There is no specific diagnostic feature of KD, which makes the diagnosis somewhat difficult. A differential diagnosis of KD can include a variety of inflammatory, neoplastic diseases, infections such as tuberculosis or toxoplasmosis, Kaposi's sarcoma, Hodgkin’s disease, dermatofibrosarcoma protuberans, and pyogenic granuloma, angiolymphoid hyperplasia with eosinophilia, among other conditions [4].

In terms of other diagnostic modalities, Deshpande et al. concluded that fine-needle aspiration cytology testing is a helpful preoperative diagnostic tool for KD in which the smear might show collagenous tissue with Warthin-Finkeldey polykaryocytes as well as a significant number of eosinophils and lymphocytes [9]. Since imaging studies could be diagnostic and can be helpful in both staging and assessing the progression of the disease with lymph node involvement, a head CT scan with contrast was requested for our patient. It showed a well-defined hyperdense subcutaneous soft tissue lesion at the medial aspect of the left orbit. There were no underlying bony changes or intracranial extension. After administration of the contrast, an avid enhancement was revealed. In our case, the diagnosis was made by integrating the clinical, histopathological, and radiological evidence.
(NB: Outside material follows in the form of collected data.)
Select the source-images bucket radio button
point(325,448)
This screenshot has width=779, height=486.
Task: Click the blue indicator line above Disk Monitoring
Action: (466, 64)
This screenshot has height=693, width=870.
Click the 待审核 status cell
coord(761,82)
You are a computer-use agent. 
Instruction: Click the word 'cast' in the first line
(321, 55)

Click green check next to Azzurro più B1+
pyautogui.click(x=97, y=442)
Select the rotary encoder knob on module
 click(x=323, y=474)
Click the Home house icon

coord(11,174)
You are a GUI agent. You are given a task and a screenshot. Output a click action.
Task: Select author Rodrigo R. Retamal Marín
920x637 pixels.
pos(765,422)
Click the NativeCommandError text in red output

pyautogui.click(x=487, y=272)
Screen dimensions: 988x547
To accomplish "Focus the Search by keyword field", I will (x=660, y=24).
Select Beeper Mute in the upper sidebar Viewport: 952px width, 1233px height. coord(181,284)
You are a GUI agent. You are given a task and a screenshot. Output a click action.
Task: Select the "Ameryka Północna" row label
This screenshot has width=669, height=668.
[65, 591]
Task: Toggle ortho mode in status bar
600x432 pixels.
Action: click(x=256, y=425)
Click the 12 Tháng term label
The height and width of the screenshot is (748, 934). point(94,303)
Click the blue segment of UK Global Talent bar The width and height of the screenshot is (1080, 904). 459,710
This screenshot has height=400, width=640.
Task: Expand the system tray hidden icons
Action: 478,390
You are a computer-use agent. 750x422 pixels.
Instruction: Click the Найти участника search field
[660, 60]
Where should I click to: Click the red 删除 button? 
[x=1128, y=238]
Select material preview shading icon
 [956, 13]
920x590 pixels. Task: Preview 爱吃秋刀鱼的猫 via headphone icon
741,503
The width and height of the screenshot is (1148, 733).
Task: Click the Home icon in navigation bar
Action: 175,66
Treatment options for KD include surgical excision, regional or systemic steroid therapy, and radiation; out of these, surgical resection is considered to be the first-line therapy, particularly with a localized mass [10], which was performed on our patient. Even though the recurrence rate after surgical resection is reported to be 25% [8], after multiple follow-up visits, there was no recurrence of the mass in our patient, and the outcome was satisfactory cosmetically and therapeutically.

Conclusions

KD is a rare chronic inflammatory condition mainly affecting the subcutaneous tissue and lymph nodes with some systemic manifestations. The eyebrow is an unusual site of involvement for this disease. In this report, we presented a case of KD involving the eyebrow region. In summary, KD should be considered as one of the differential diagnoses in patients presenting with a brow mass.